Vitamin C deficiency: Excerpt from Professional Guide to Diseases (Eighth Edition)

Vitamin C (ascorbic acid) deficiency leads to scurvy or inadequate production of collagen, an extracellular substance that binds the cells of the teeth, bones, and capillaries. It’s essential for wound healing and burn recovery. Vitamin C is also an important factor in metabolizing such amino acids as tyrosine and phenylalanine. It also acts as a reductant, activating enzymes in the body, as well as converting folic acid into useful components.

Severe vitamin C deficiency results in scurvy, evident by hemorrhagic tendencies and abnormal osteoid and dentin formation.

Causes and incidence

This deficiency’s primary cause is a diet lacking in vitamin C-rich foods, such as citrus fruits, tomatoes, cabbage, broccoli, spinach, and berries. Because the body can’t store this water-soluble vitamin in large amounts, the supply needs to be replenished daily. Other causes include:

❑ destruction of vitamin C in foods by overexposure to air or by overcooking

❑ excessive ingestion of vitamin C during pregnancy, which causes the neonate to require large amounts of the vitamin after birth

❑ marginal intake of vitamin C during periods of physiologic stress — caused by infectious disease, for example — which can deplete tissue saturation of vitamin C.

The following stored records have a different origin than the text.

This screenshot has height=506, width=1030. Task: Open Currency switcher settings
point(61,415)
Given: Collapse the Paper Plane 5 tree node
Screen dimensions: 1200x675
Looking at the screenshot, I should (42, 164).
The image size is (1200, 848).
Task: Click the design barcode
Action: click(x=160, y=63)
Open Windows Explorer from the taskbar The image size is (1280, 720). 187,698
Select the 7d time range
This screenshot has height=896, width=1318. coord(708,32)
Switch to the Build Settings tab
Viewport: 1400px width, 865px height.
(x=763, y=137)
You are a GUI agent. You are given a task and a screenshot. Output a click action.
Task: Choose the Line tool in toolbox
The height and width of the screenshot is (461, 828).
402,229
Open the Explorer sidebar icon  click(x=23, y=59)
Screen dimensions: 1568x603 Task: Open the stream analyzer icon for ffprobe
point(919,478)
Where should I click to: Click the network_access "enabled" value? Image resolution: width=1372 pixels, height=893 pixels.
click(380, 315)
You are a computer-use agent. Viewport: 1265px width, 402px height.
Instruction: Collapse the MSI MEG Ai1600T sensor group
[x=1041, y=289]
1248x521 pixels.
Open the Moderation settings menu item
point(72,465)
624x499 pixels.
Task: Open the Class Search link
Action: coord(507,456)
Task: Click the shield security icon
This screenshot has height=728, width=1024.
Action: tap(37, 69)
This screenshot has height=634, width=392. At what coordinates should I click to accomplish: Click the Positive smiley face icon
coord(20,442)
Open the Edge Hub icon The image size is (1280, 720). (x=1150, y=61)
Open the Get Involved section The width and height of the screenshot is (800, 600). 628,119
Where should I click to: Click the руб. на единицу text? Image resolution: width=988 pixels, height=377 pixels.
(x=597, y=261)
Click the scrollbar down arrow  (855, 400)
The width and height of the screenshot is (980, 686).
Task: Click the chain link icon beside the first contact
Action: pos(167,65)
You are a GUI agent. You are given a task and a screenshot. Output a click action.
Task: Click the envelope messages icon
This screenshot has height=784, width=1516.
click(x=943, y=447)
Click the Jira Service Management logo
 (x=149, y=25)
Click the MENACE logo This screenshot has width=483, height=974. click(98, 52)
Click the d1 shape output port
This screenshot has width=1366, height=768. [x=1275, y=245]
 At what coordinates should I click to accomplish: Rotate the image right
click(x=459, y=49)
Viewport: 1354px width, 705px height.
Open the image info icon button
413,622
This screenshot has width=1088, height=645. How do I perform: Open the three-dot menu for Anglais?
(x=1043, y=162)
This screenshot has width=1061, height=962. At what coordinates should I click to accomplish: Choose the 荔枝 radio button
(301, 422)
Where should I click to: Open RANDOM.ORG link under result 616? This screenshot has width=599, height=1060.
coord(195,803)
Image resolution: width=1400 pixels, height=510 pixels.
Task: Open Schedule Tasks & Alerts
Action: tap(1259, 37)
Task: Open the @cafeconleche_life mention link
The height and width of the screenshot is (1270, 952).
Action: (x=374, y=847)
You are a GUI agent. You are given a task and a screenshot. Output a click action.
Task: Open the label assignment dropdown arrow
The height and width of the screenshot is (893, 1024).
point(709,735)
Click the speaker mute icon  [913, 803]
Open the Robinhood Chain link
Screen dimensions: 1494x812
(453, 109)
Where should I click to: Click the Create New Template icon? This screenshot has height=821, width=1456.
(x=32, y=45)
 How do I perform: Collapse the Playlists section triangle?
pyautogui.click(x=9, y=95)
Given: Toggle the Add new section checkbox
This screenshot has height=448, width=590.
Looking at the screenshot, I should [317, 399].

Historically common among sailors and others deprived of fresh fruits and vegetables for long periods of time, vitamin C deficiency is uncommon today in the United States, except in alcoholics, people on restricted-residue diets, and infants weaned from breast milk to cow’s milk without a vitamin C supplement.

Signs and symptoms

Clinical features of vitamin C deficiency appear as capillaries become increasingly fragile. In an adult, it produces petechiae, ecchymoses, follicular hyperkeratosis (especially on the buttocks and legs),anemia, anorexia, limb and joint pain (especially in the knees), pallor, weakness, swollen or bleeding gums, loose teeth, lethargy, insomnia, poor wound healing, and ocular hemorrhages in the bulbar conjunctivae. (See Scurvy’s effect on gums and legs.) Vitamin C deficiency can also cause beading,fractures of the costochondral junctions of the ribs or epiphysis, and such psychological disturbances as irritability, depression, hysteria, and hypochondriasis.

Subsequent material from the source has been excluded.